Result: In this work, we present a novel semi-supervised learning model, named PhaGCN, to conduct taxonomic classification for phage contigs. In this learning model, we construct a knowledge graph by combining the DNA sequence features learned by convolutional neural network (CNN) and protein sequence similarity gained from gene-sharing network. Then we apply graph convolutional network (GCN) to utilize both the labeled and unlabeled samples in training to enhance the learning ability. We tested PhaGCN on both simulated and real sequencing data. The results clearly show that our method competes favorably against available phage classification tools.
Umibato: estimation of time-varying microbial interaction using continuous-time regression hidden Markov model
Shion Hosoda, Tsukasa Fukunaga and Michiaki Hamada
Motivation: Accumulating evidence has highlighted the importance of microbial interaction networks. Methods have been developed for estimating microbial interaction networks,
of which the generalized Lotka-Volterra equation (gLVE)-based method can estimate a directed interaction network. The previous gLVE-based method for estimating microbial interaction networks did not consider time-varying interactions.

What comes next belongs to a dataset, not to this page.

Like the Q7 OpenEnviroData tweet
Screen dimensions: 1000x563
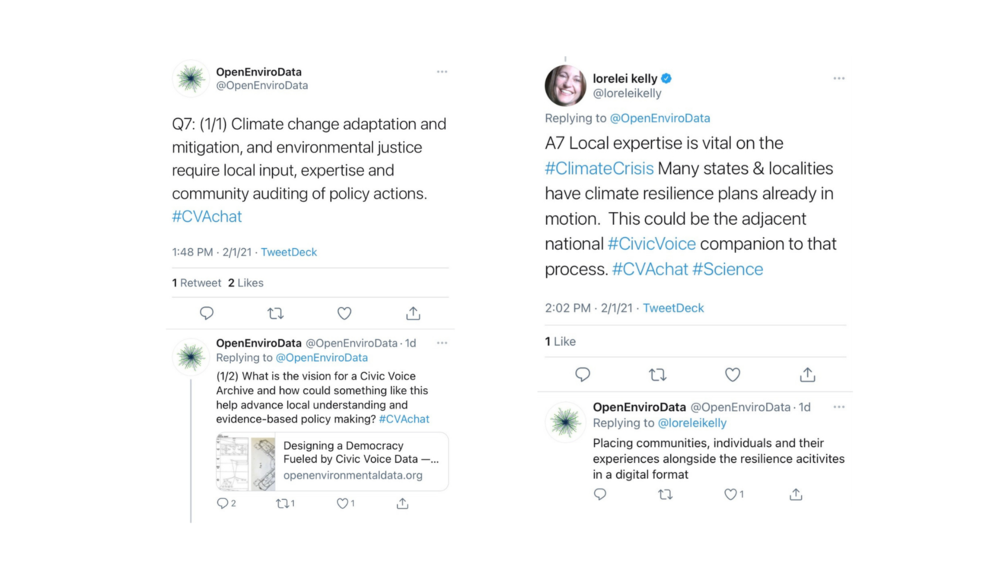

Results: In this study, we developed unsupervised learning based microbial interaction inference method using Bayesian estimation (Umibato), a method for estimating time-varying microbial interactions. The Umibato algorithm comprises Gaussian process regression (GPR) and a new Bayesian probabilistic model, the continuous-time regression hidden Markov model (CTRHMM). Growth rates are estimated by GPR, and interaction networks are estimated by CTRHMM. CTRHMM can estimate time-varying interaction networks using interaction states, which are defined as hidden variables. Umibato outperformed the existing methods on synthetic datasets. In addition, it yielded reasonable estimations in experiments on a mouse gut microbiota dataset, thus providing novel insights into the relationship between consumed diets and the gut microbiota.
Statistical approaches for differential expression analysis in metatranscriptomics
Yancong Zhang, Kelsey Thompson, Curtis Huttenhower and Eric Franzosa
Motivation: Metatranscriptomics (MTX) has become an increasingly practical way to profile the functional activity of microbial communities in situ. However, MTX remains underutilized due to experimental and computational limitations. The latter are complicated by non-independent changes in both RNA transcript levels and their underlying genomic DNA copies (as microbes simultaneously change their overall abundance in the population and regulate individual transcripts), genetic plasticity (as whole loci are frequently gained and lost in microbial lineages), and measurement compositionality and zero-inflation. Here, we present a systematic evaluation of and recommendations for differential expression (DE) analysis in MTX.
Results: We designed and assessed six statistical models for DE discovery in MTX that incorporate different combinations of DNA and RNA normalization and assumptions about the underlying changes of gene copies or species abundance within communities. We evaluated these models on multiple simulated and real multi-omic datasets. Models adjusting transcripts relative to their encoding gene copies as a covariate were significantly more accurate in identifying DE from MTX in both simulated and real datasets. Moreover, we show that when paired DNA measurements (metagenomic data, MGX) are not available, models normalizing MTX measurements within-species while also adjusting for total-species RNA balance sensitivity, specificity, and interpretability of DE detection, as does filtering likely technical zeros. The efficiency and accuracy of these models pave the way for more effective MTX-based DE discovery in microbial communities.